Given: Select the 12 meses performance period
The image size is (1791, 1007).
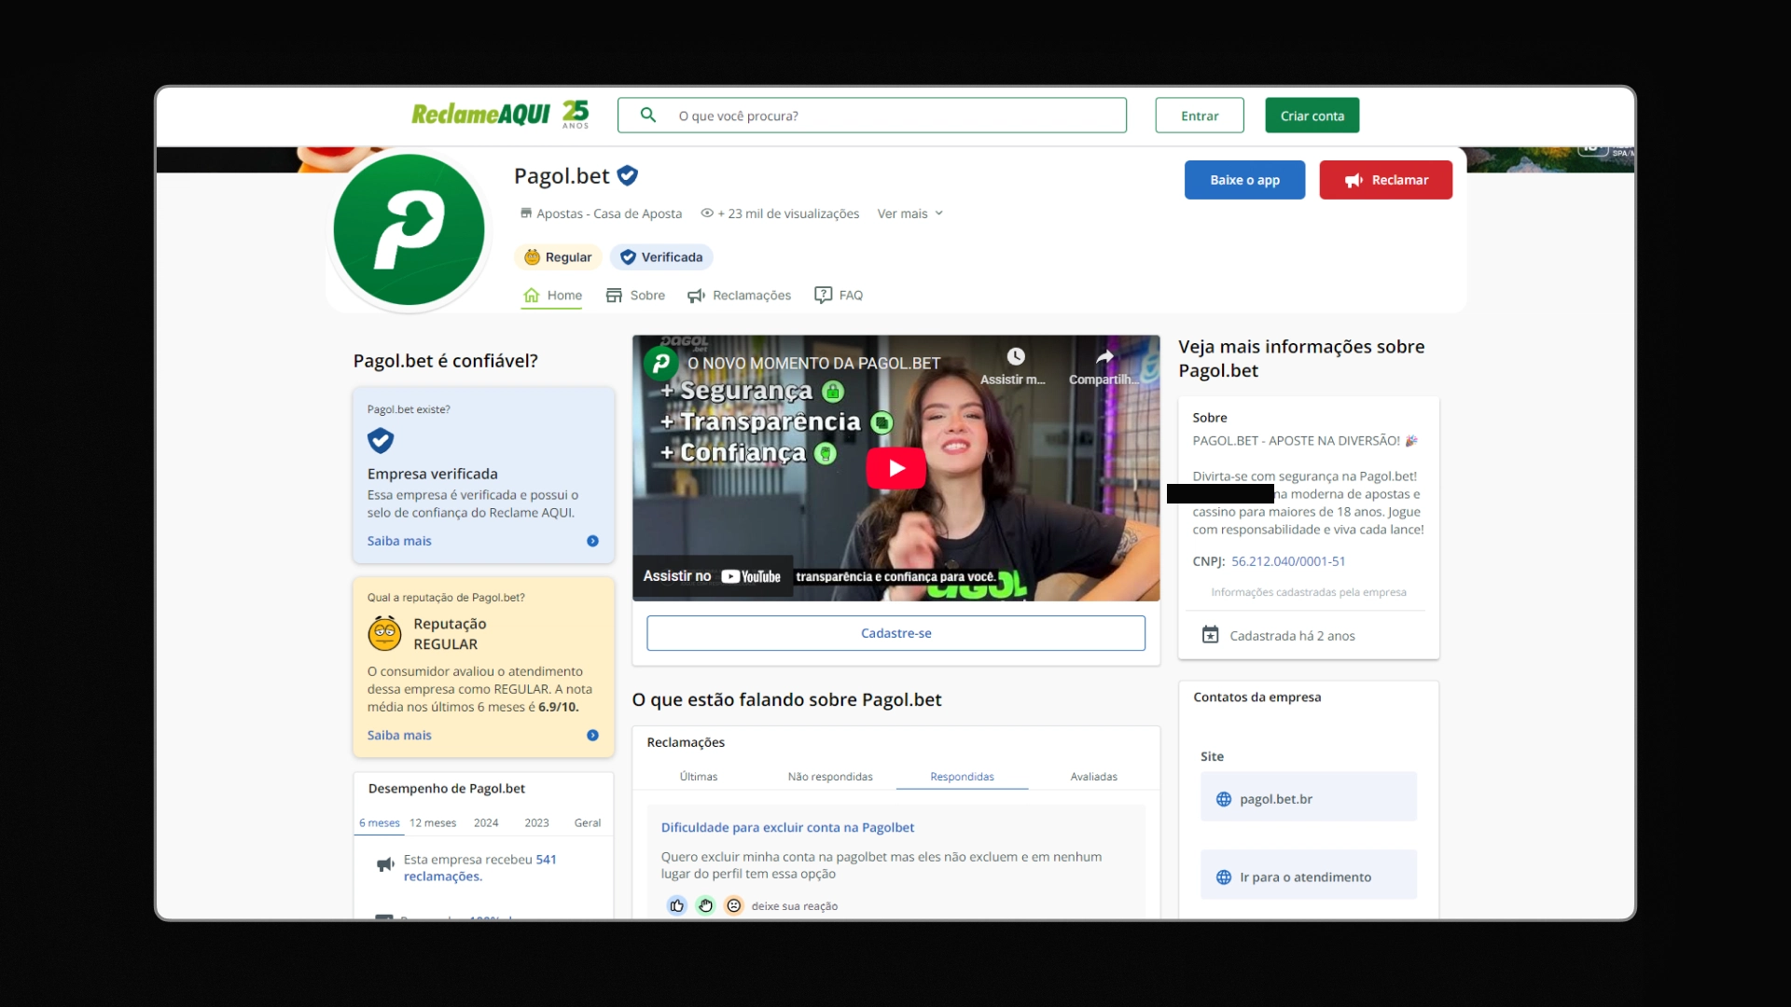Looking at the screenshot, I should (x=433, y=822).
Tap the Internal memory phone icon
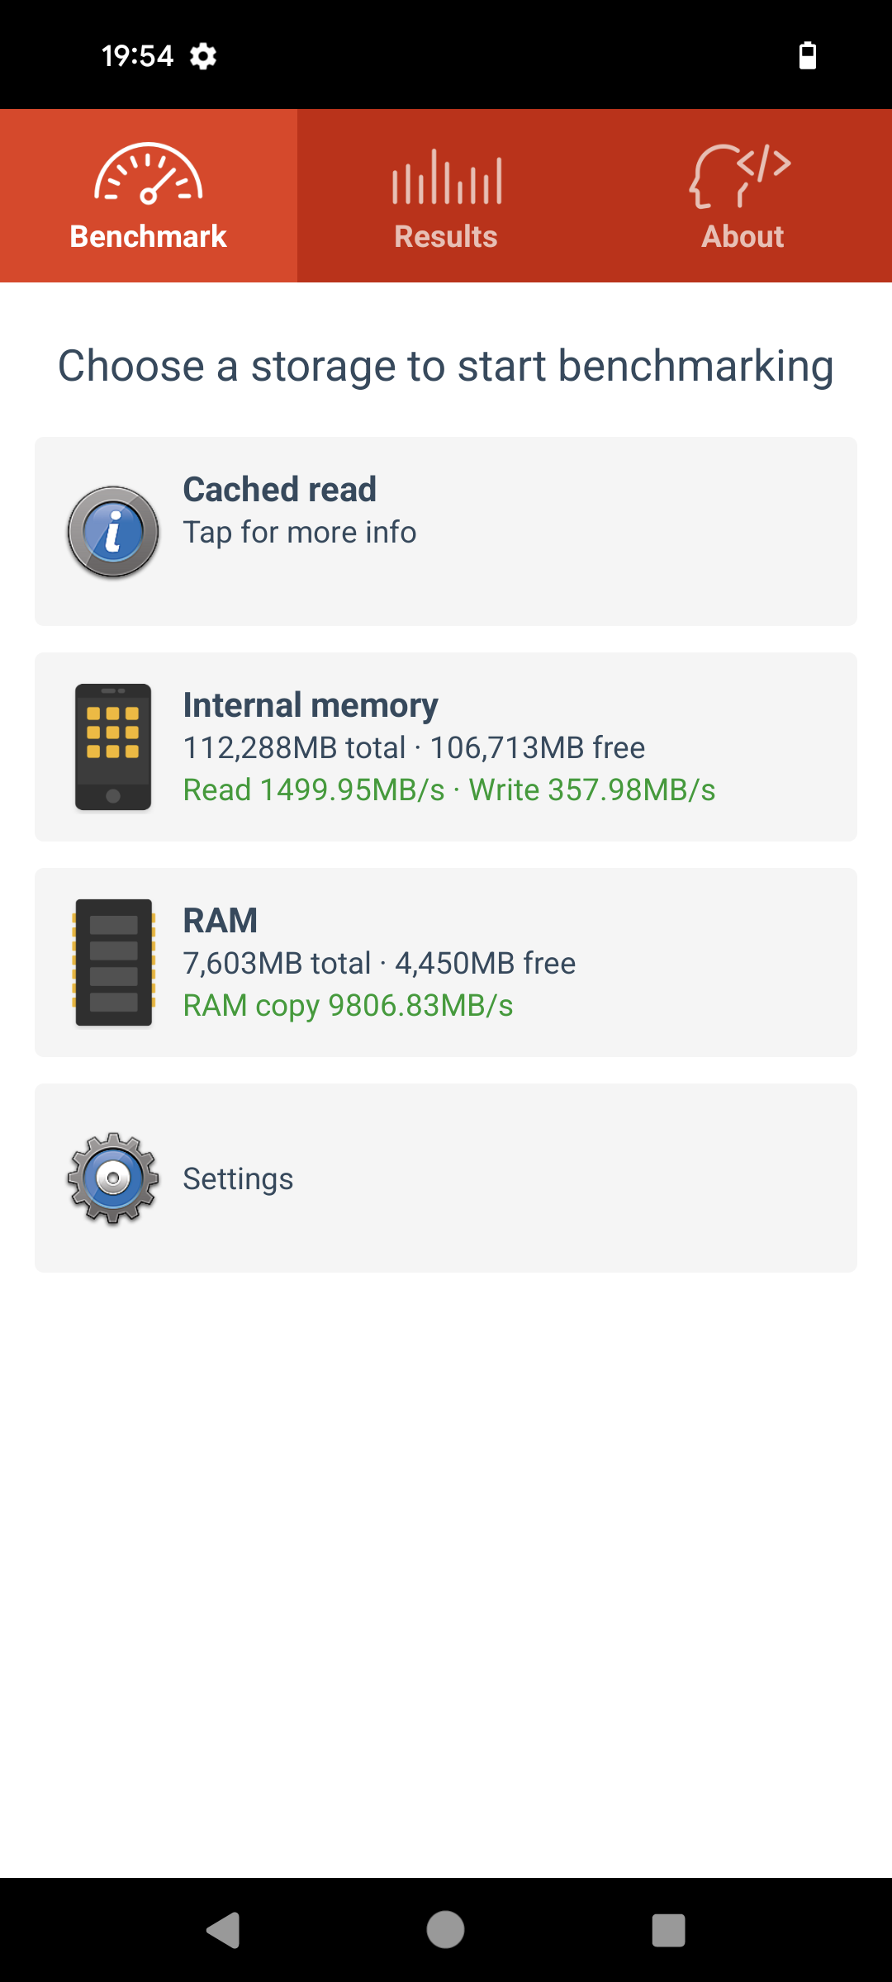The height and width of the screenshot is (1982, 892). tap(113, 747)
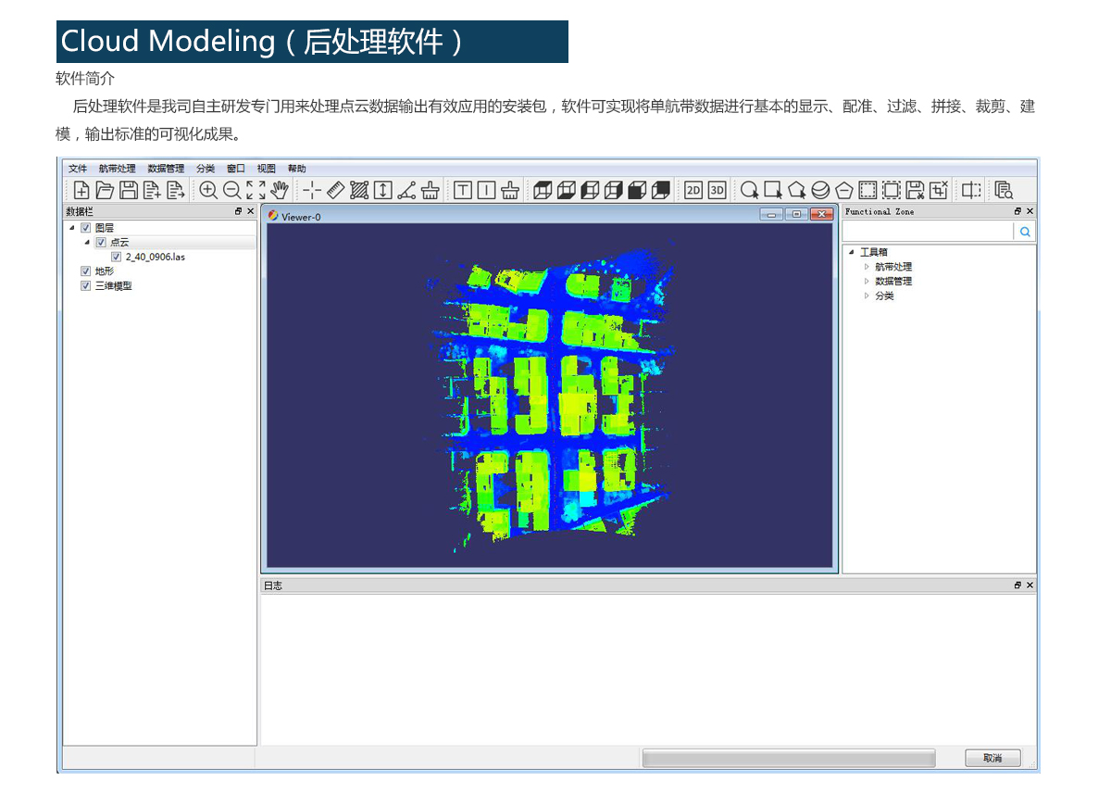Viewport: 1111px width, 793px height.
Task: Select the polygon selection tool
Action: point(796,191)
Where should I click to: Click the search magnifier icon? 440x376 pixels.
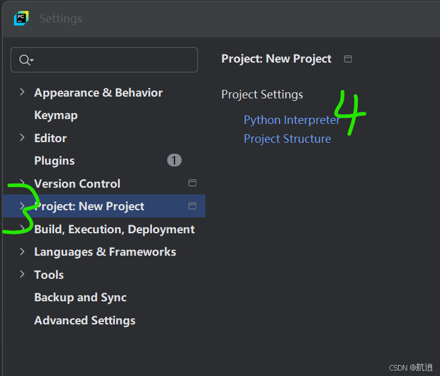(x=25, y=60)
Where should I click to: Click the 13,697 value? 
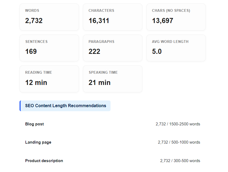click(x=162, y=21)
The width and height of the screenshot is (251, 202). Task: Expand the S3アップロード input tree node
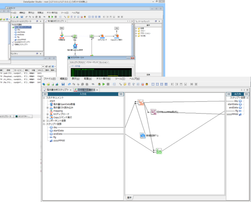pos(47,114)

-.-.-

Rewrite all the rows above, changing every "icon" to "button" and keeping everything else the same. Leave out the pictures.

Given: Select the 12 meses performance period
The image size is (1791, 1007).
Looking at the screenshot, I should (x=433, y=822).
Tap the Internal memory phone button
The height and width of the screenshot is (1982, 892). tap(113, 747)
Viewport: 1111px width, 793px height.
Task: Select the polygon selection tool
Action: point(796,191)
Where should I click to: Click the search magnifier button? 440x376 pixels.
(x=25, y=60)
Where should I click to: Click the 13,697 value? 
click(x=162, y=21)
The width and height of the screenshot is (251, 202). Task: Expand the S3アップロード input tree node
pos(47,114)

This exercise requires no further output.